§ What is asked
Reproduce every line of the material below word for word, omitting the pictures.

-------------------------

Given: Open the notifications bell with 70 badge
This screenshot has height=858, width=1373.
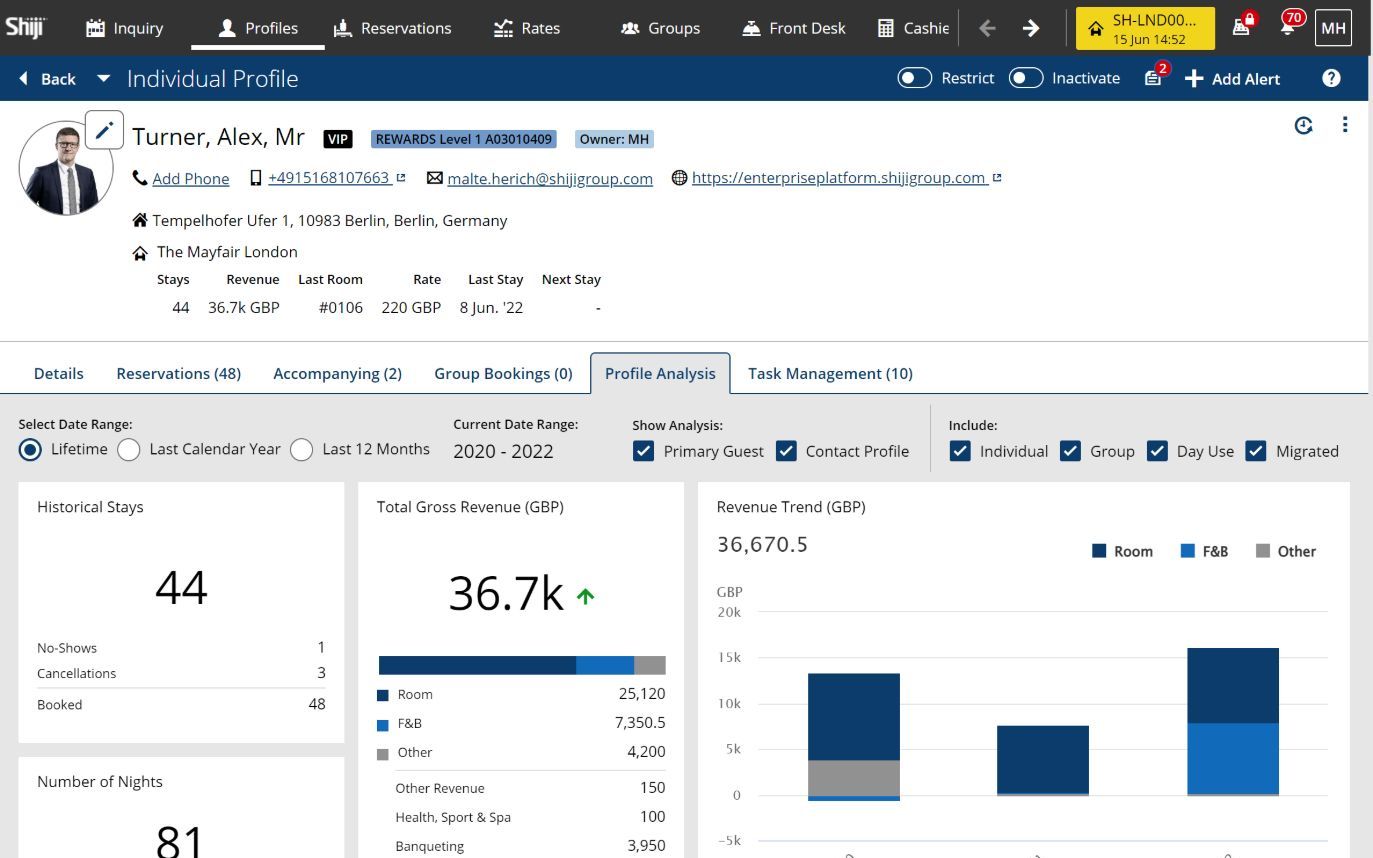Looking at the screenshot, I should 1288,28.
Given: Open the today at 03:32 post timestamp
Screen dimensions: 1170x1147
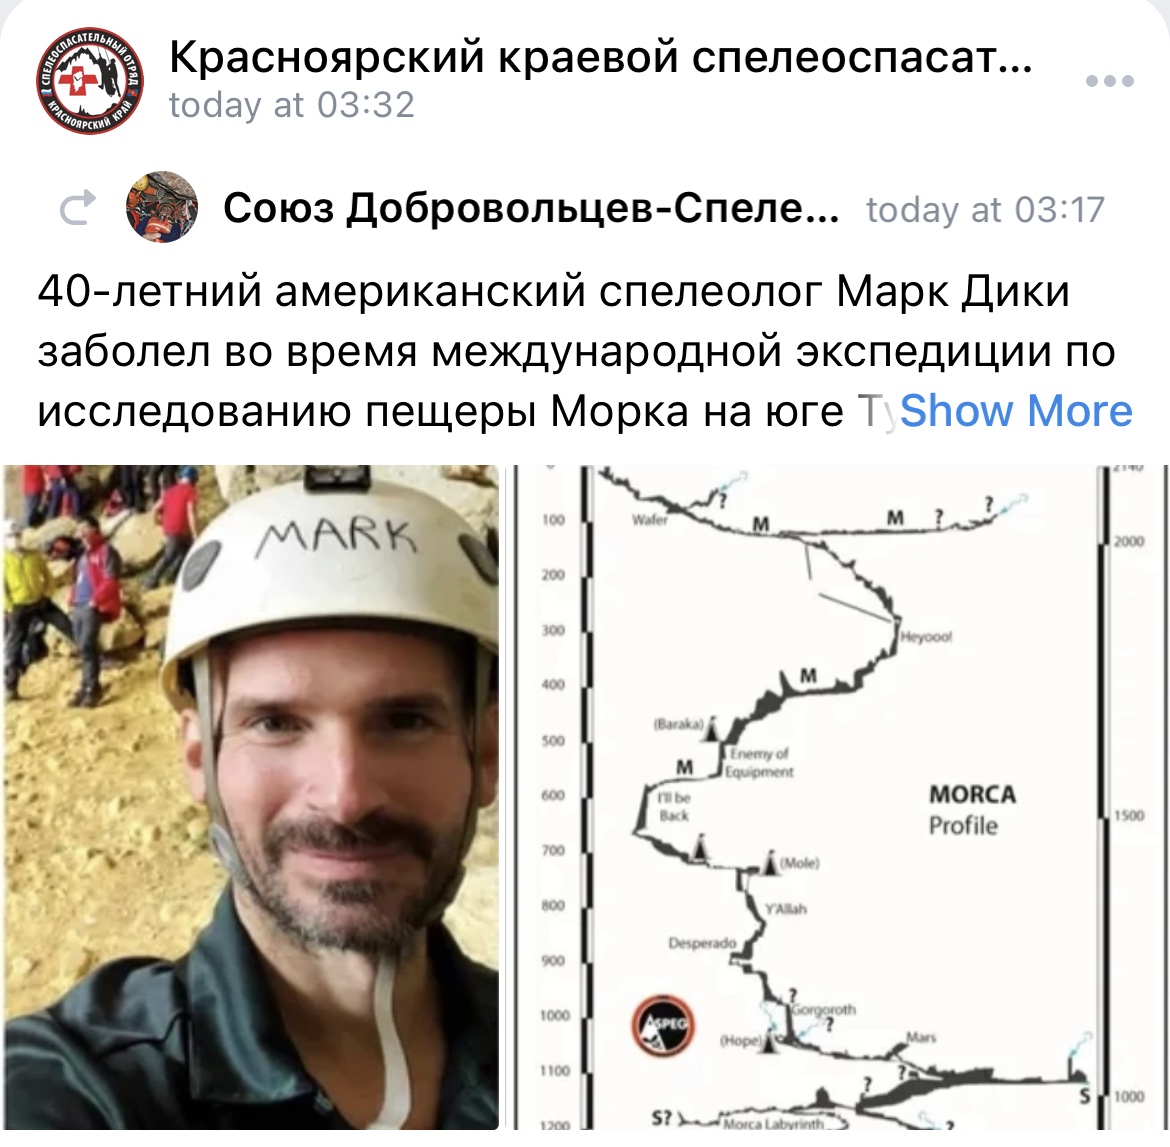Looking at the screenshot, I should tap(292, 104).
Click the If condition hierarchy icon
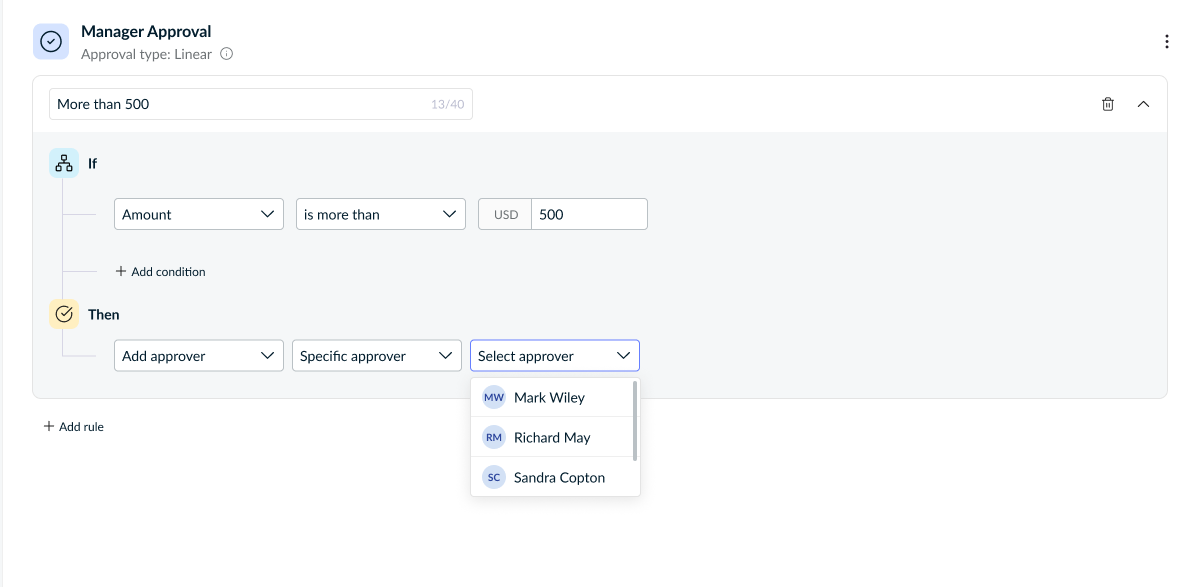This screenshot has width=1200, height=587. [64, 163]
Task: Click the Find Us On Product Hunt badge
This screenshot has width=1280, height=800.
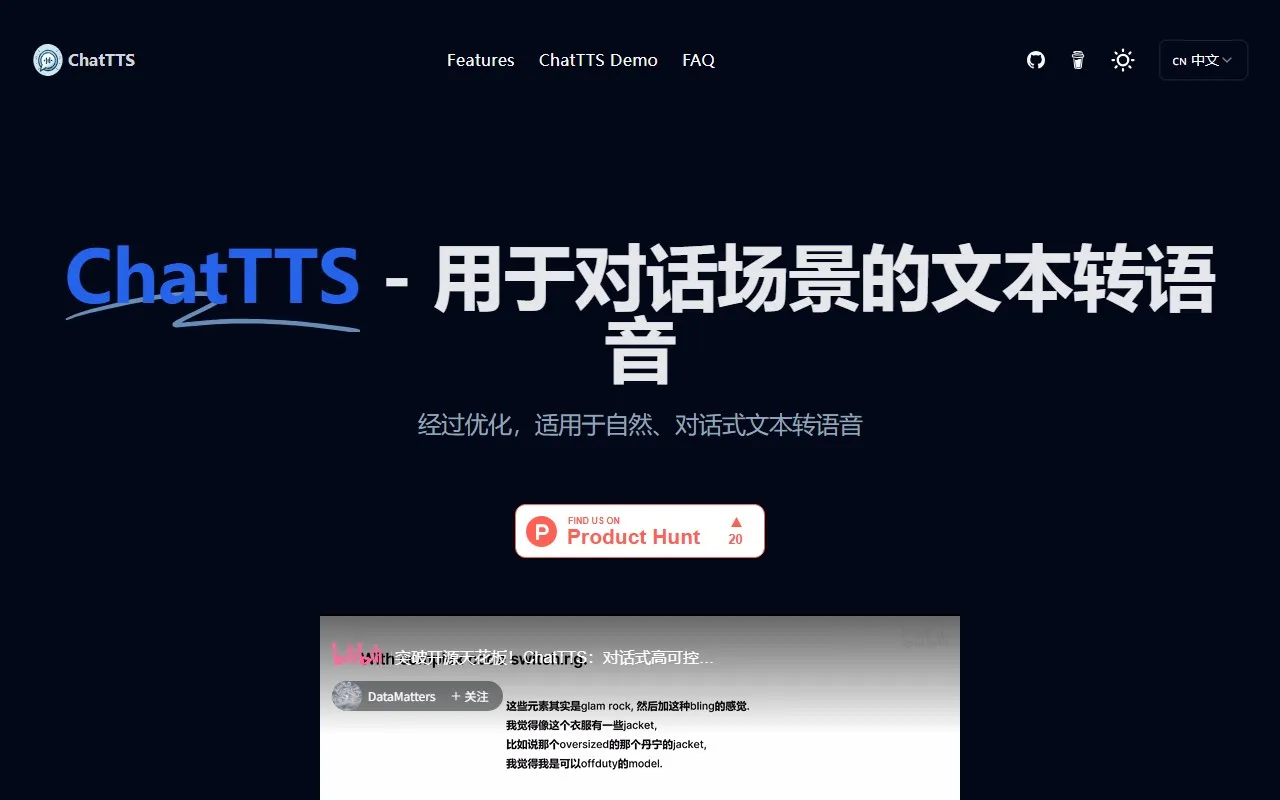Action: coord(639,531)
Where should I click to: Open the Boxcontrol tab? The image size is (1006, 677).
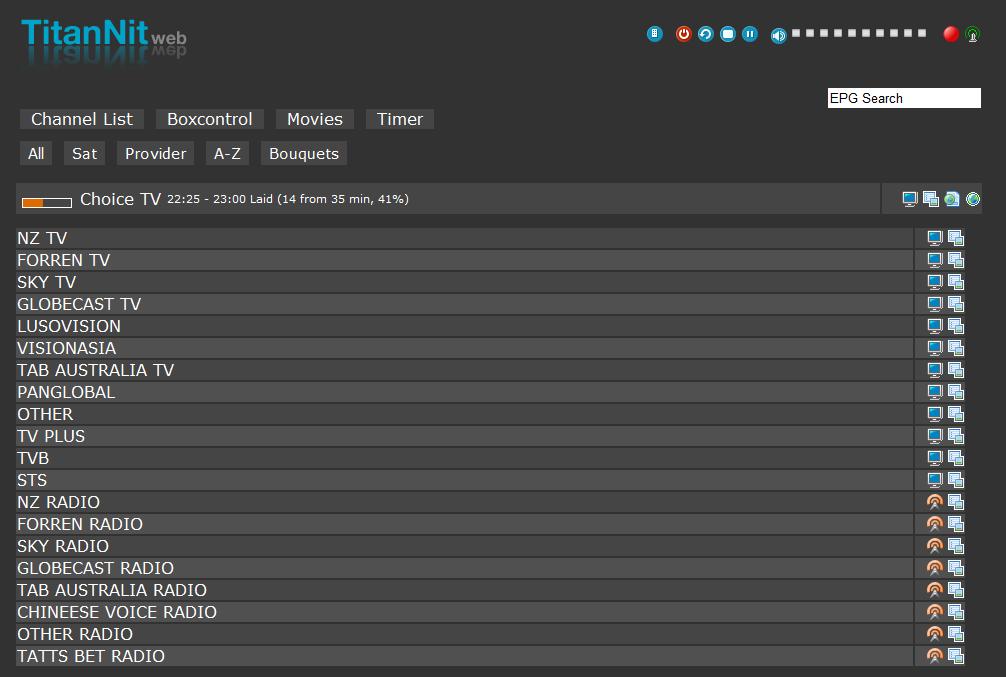(210, 119)
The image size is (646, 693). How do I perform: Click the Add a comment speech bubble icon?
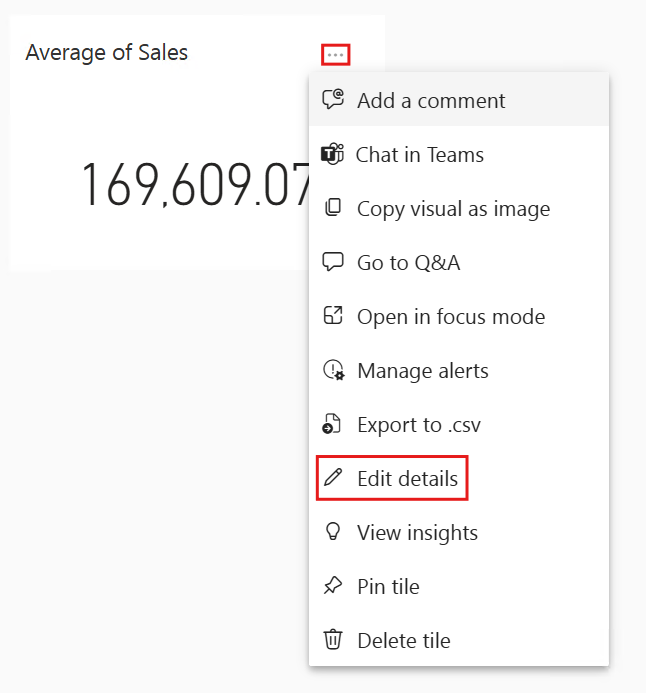(x=333, y=100)
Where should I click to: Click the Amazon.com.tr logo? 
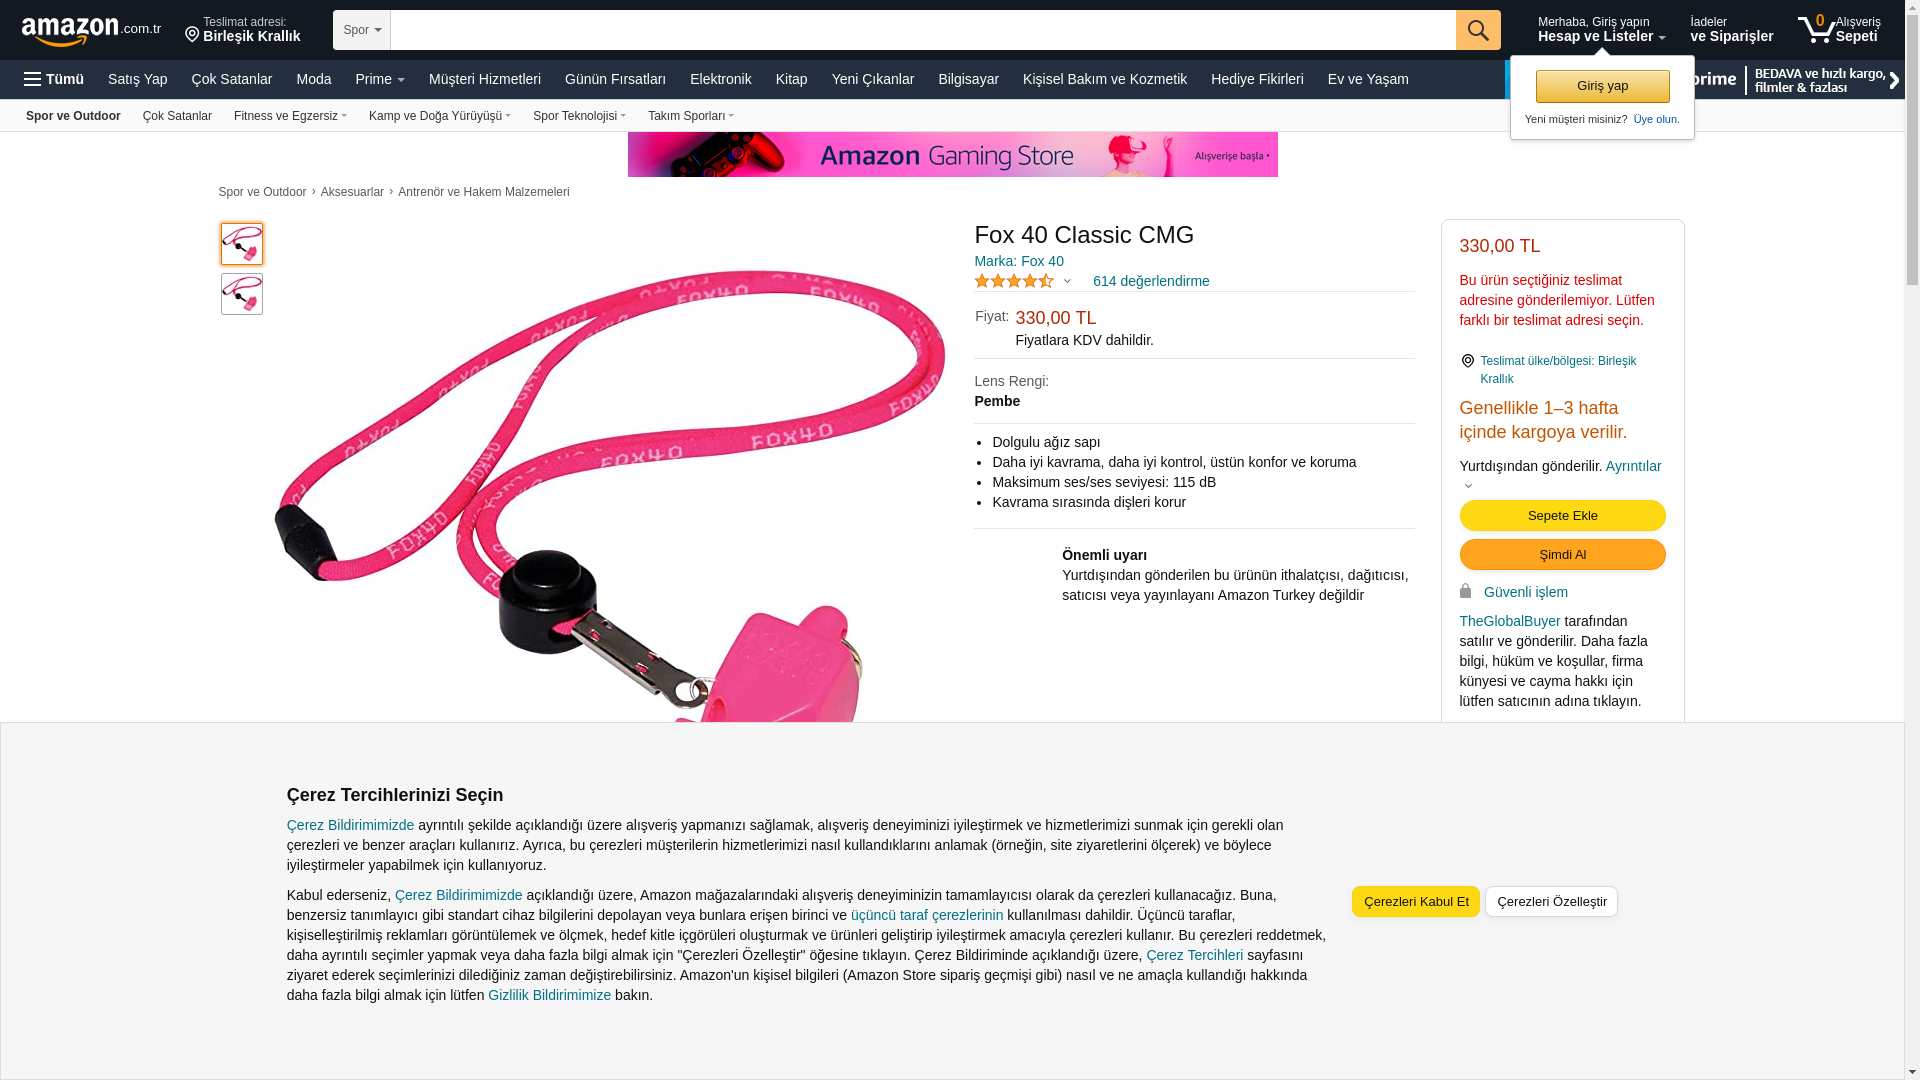point(91,31)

-------------------------

§ Completed exercise
Given: Open the notifications bell with 70 badge
This screenshot has height=858, width=1373.
Looking at the screenshot, I should 1288,28.
Given: Open the today at 03:32 post timestamp
Screen dimensions: 1170x1147
Looking at the screenshot, I should tap(292, 104).
Click the If condition hierarchy icon
This screenshot has width=1200, height=587. [64, 163]
Task: Click the Find Us On Product Hunt badge
This screenshot has width=1280, height=800.
Action: coord(639,531)
Where should I click to: Open the Boxcontrol tab? The image size is (1006, 677).
(210, 119)
The image size is (646, 693). How do I perform: Click the Add a comment speech bubble icon?
(x=333, y=100)
Where should I click to: Click the Amazon.com.tr logo? 
point(91,31)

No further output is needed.